> PROBLEM TO SOLVE: Let your answer be the line containing "Open the Bookmarks panel in left sidebar" and every line below it to the end of the records, copied exactly.

Segment Start: DATASET

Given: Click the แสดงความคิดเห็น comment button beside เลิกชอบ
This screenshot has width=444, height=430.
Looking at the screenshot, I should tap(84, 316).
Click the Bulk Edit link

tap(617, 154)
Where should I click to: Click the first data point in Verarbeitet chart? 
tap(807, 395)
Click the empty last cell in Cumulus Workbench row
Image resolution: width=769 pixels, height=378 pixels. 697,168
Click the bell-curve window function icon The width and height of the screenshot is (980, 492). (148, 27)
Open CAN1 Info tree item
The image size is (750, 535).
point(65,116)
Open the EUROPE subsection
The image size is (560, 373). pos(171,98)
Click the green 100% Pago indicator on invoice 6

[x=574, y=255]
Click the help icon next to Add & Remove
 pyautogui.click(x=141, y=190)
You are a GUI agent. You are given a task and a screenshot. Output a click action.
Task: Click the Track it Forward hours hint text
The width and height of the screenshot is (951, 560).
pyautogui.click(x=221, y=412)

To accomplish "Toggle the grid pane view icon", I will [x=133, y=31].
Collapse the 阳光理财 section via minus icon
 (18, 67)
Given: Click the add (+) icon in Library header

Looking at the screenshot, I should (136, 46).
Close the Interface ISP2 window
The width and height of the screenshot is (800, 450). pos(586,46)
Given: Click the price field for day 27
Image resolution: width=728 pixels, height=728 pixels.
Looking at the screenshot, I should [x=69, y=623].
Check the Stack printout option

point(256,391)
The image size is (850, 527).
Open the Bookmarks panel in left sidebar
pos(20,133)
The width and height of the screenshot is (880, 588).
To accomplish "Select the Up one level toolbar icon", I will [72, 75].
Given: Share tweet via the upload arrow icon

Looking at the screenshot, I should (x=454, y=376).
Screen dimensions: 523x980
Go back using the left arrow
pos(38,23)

Segment End: DATASET

> ANSWER TO THIS PROBLEM:
Open the Bookmarks panel in left sidebar
pos(20,133)
The width and height of the screenshot is (880, 588).
To accomplish "Select the Up one level toolbar icon", I will [72, 75].
Given: Share tweet via the upload arrow icon

Looking at the screenshot, I should (x=454, y=376).
Screen dimensions: 523x980
Go back using the left arrow
pos(38,23)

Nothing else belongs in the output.